* [What is needed] The result should be an exact copy of only the lines from the one holding "Task: Click the 'Ссылка' caption label" through the last line of the data below, please, without pictures.

(Stored records)

· · · · ·

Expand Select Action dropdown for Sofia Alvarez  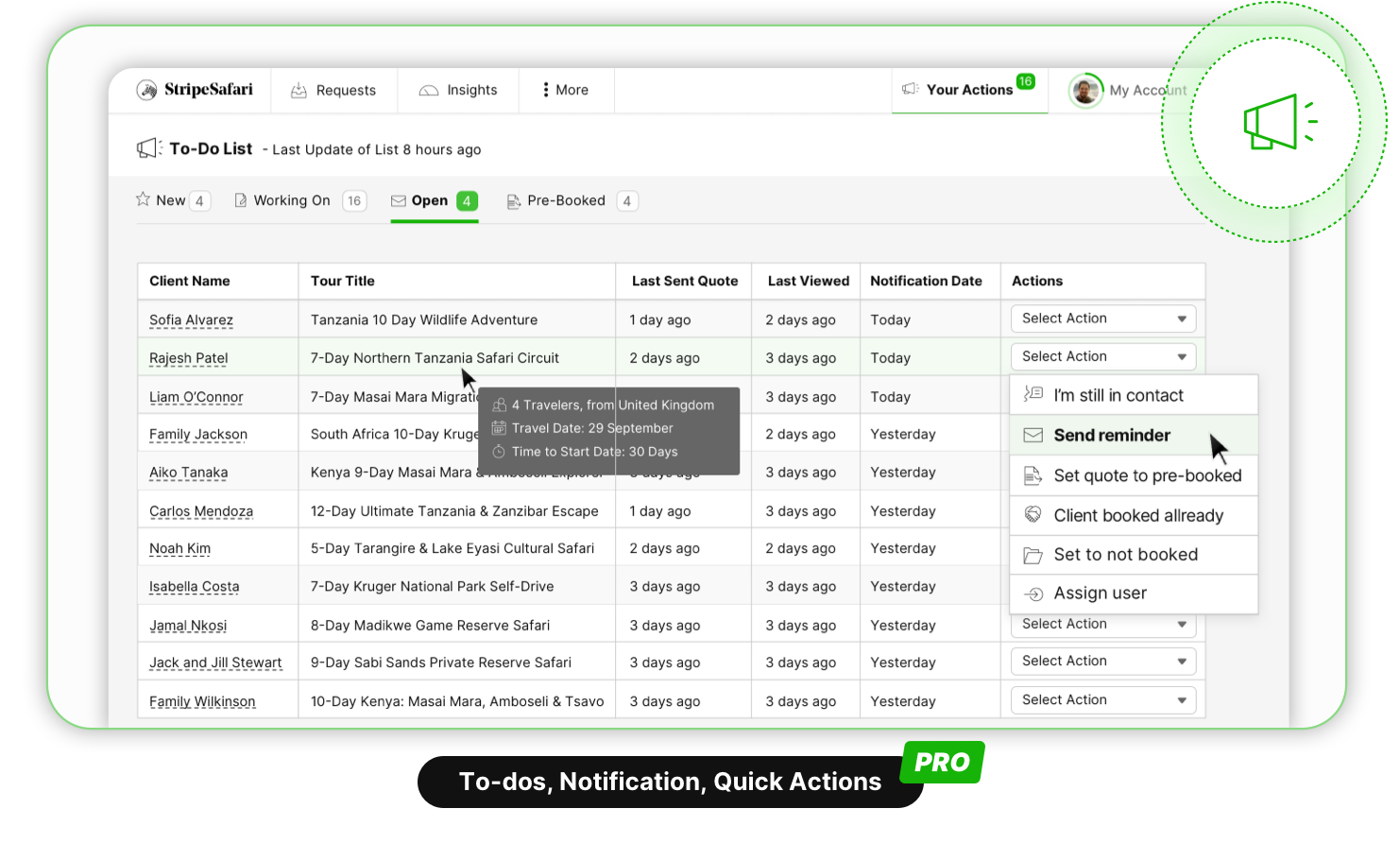(x=1102, y=318)
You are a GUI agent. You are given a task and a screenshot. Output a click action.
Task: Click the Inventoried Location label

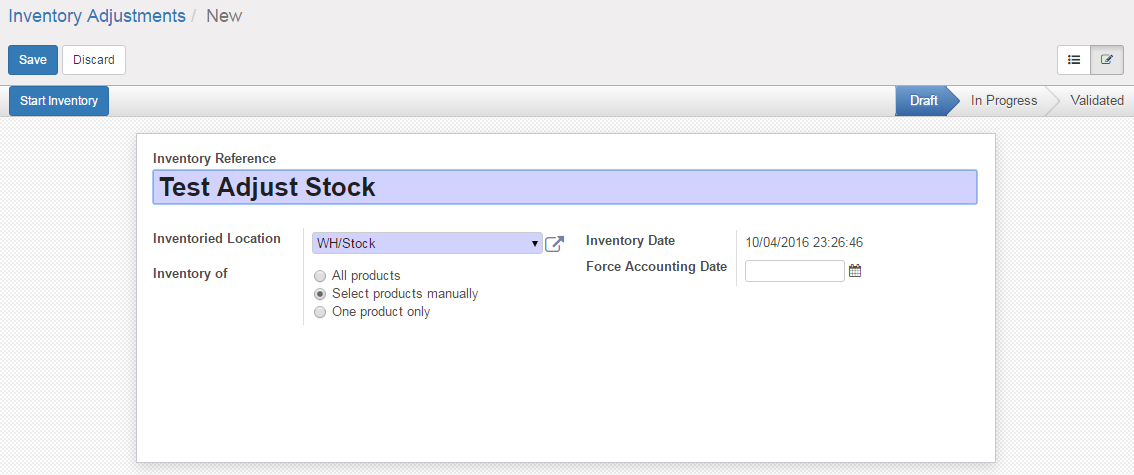pyautogui.click(x=217, y=239)
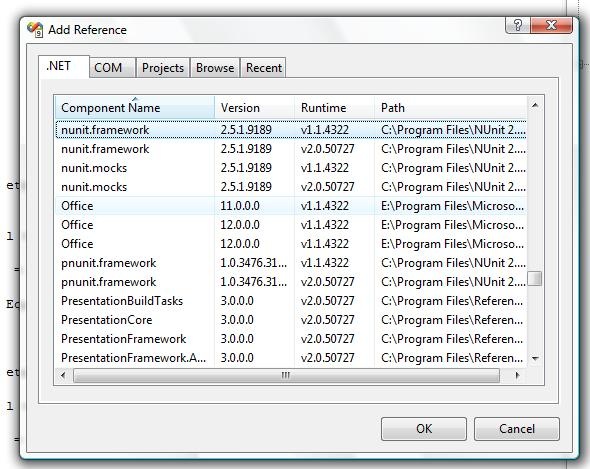
Task: Select the PresentationCore component row
Action: click(x=291, y=320)
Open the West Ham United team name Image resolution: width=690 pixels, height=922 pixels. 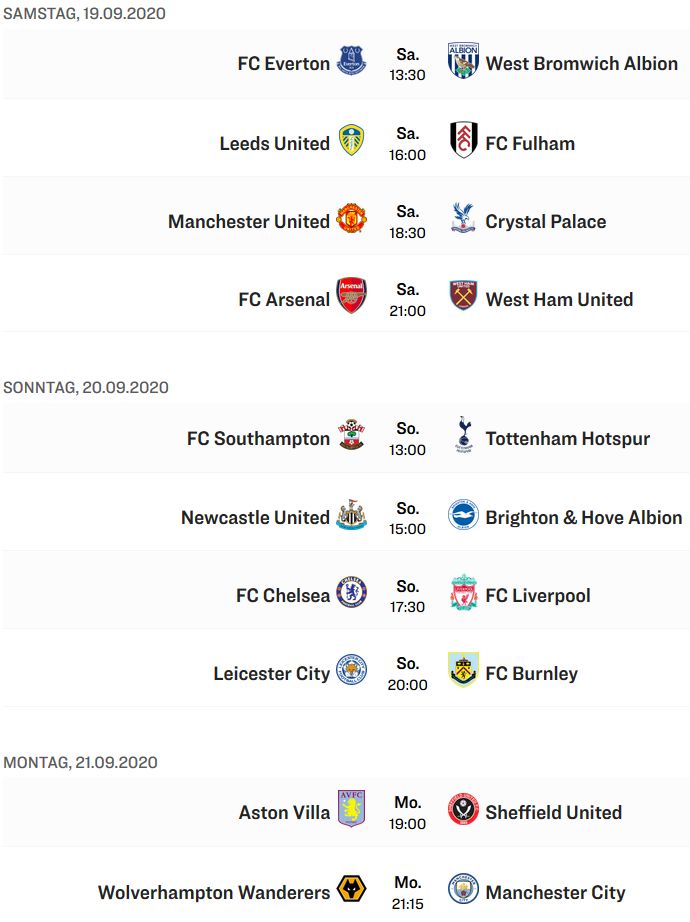[x=559, y=299]
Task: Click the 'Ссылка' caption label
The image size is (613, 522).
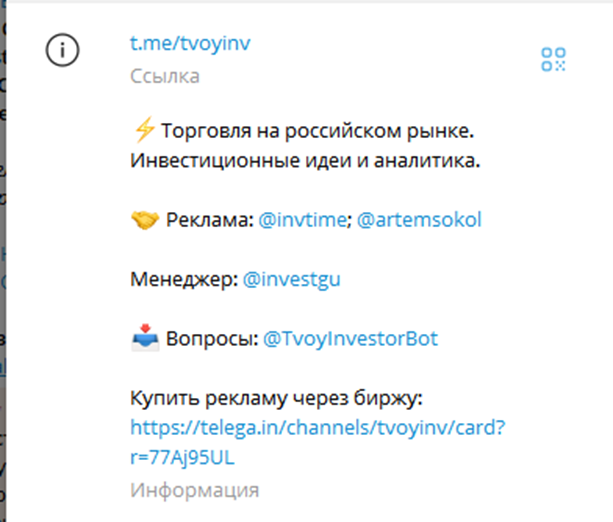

· · · · ·

* [Finished task]
Task: Click the 'Ссылка' caption label
The image size is (613, 522).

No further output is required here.